Sir Malcolm Campbell's grandson takes record-breaking Blue Bird out for a spin
They say history has an uncanny way of repeating itself - and the grandson of motoring daredevil Sir Malcolm Campbell can prove it.
Don Wales, 54, got behind the wheel of the car his grandfather used to smash the land-speed record 90 years ago.
In 1925, the 350hp Sunbeam topped 150mph on the sands of Pendine in west Wales, making history and entering the record books in the process.
Fast-forward to 2015 and it was Mr Wales in the driving seat as a crowd of hundreds witnessed the classic 22ft supercar roar once more.
The event was organised by the National Motor Museum in Beaulieu, Hampshire, whose mechanics spent more than 2,000 hours restoring just the engine.
Although the 18.3-litre monster was not fully let off the leash during a low-speed demonstration, the car known as Blue Bird still possessed its distinctive roar.
Mr Wales, who even donned the same style clothing as Sir Malcolm, said: "It's quite incredible to think that 90 years ago today my grandfather achieved 150mph in this machine.
"To even sit in the car is something special, let alone drive it.
"I think if he were alive today he would probably be on my shoulder saying 'go on son, put your foot down more', because he was driven by speed.
"It's a fantastic machine and feeling the wind in your hair was something else."
Mr Wales, also a land-speed record holder at one time, added: "I was very nervous beforehand because I had never driven the car before - and I didn't want to blot my copybook.
"It has fearsome power and just kept wanting to go faster. It's a real feat of engineering."
Blue Bird was the brainchild of Sunbeam's chief engineer and racing team manager Louis Coatalen.

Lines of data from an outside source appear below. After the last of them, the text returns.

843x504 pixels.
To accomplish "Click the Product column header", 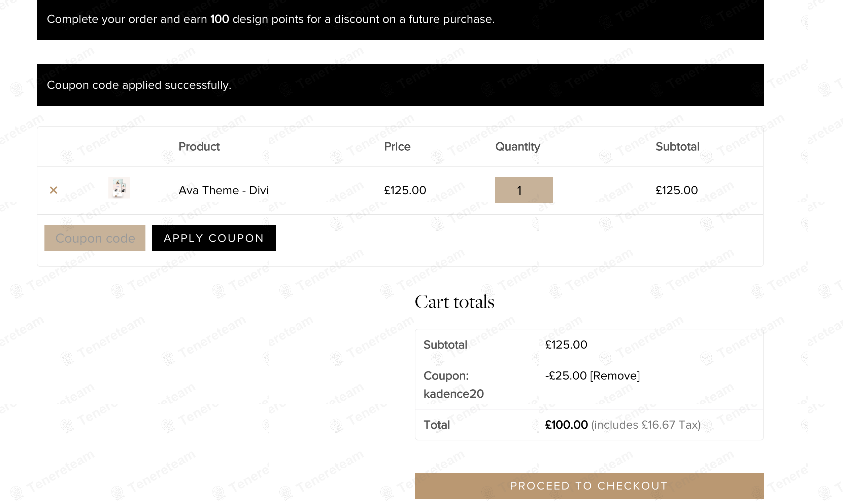I will (x=199, y=147).
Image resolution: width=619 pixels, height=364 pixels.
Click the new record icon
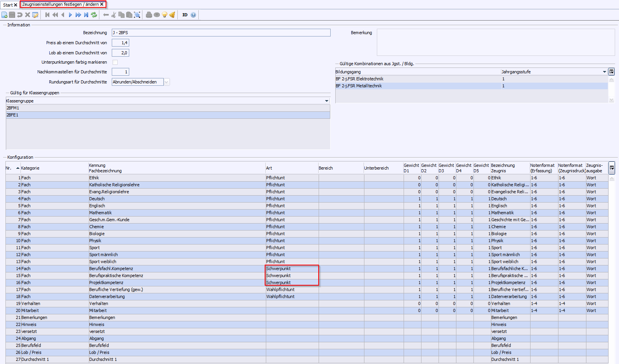click(4, 15)
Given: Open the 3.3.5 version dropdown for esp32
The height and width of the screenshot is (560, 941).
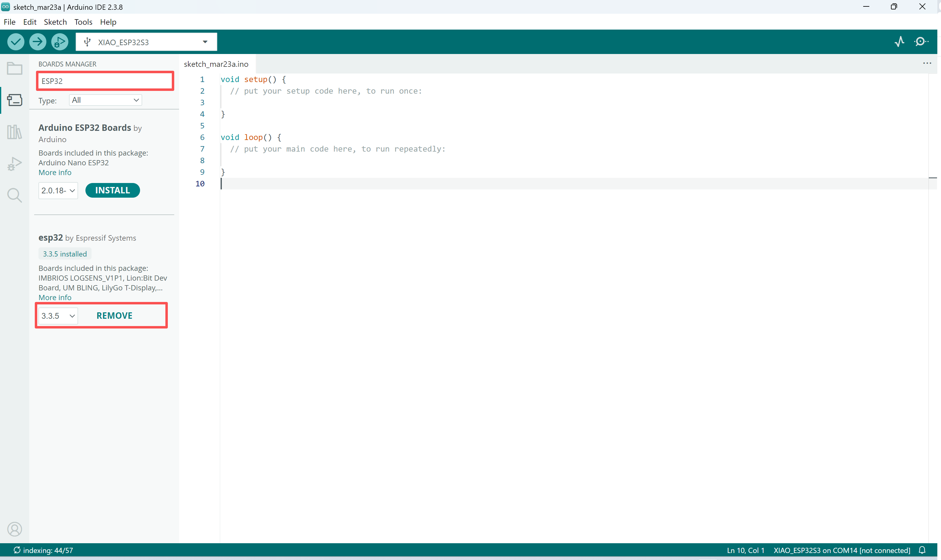Looking at the screenshot, I should (58, 316).
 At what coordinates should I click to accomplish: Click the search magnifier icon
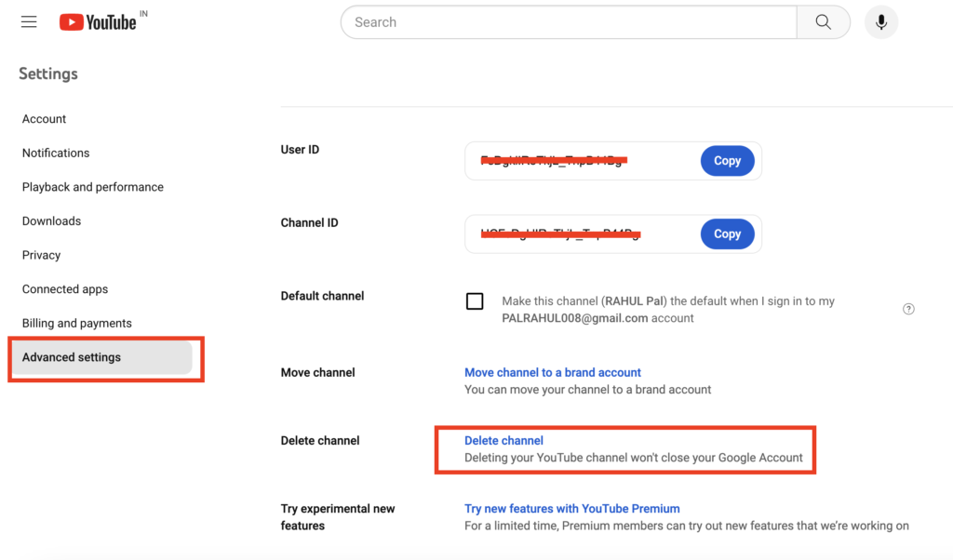tap(823, 21)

Constructed at the company's works in Wolverhampton in 1919 and early 1920, its power came from a modified 18.322-litre V12 modified Manitou Arab aero engine.
The Sunbeam, renamed Blue Bird by Sir Malcolm, took three world land-speed records, the first by Kenelm Lee Guinness at Brooklands in 1922 with a speed of 133.75mph.

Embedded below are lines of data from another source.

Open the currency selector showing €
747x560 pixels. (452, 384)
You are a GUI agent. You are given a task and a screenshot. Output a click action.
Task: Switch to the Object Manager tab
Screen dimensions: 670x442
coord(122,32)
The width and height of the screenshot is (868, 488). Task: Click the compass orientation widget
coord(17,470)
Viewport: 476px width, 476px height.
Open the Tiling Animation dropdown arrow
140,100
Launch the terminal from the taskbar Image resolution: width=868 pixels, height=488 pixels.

Sir Malcolm then purchased the car, had it painted in his distinctive colour scheme and in September 1924 achieved a new record of 146.16mph at Pendine, raising it the following year to 150.76mph.
The car was later sold and passed through a number of owners but was in poor condition when it was purchased by Lord Montagu in 1957 for his expanding motor museum.

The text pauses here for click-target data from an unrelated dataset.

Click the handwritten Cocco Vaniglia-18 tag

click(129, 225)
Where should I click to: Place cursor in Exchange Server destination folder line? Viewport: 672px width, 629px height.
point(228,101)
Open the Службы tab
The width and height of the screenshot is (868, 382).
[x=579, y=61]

It was restored to working order and when not on display it was taken to motoring venues in the UK, Europe and as far afield as South Africa.
Its last proper outing was at the British Automobile Racing Club Festival of Motoring at Goodwood in July 1962 when Lord Montagu took it on a three-lap demonstration run and Sir Malcolm's son Donald did a lap of honour.
However, during a test fire-up in 1993 disaster struck when a blocked oilway in the engine caused it to seize and "throw a rod".
For several years after that, the car was on display in the museum with a very visible hole in its engine where the piston and connecting rod had exited.
But in January last year, the Sunbeam was fired up again - the first time it had been heard in public in more than 50 years - thanks to the National Motor Museum's workshop team.
Doug Hill, the museum's manager and chief engineer, said everyone connected with the Blue Bird was delighted to be able to celebrate its achievements.
He added: "Having spent over 2,000 hours on the engine alone, this low speed commemorative demonstration run is a fitting tribute both to the team of engineers at the museum involved in its restoration and to the original creators of the car.
"It is also a tribute to Lord Montagu who had the foresight to preserve this iconic motor car and to the courage and determination of Sir Malcolm Campbell."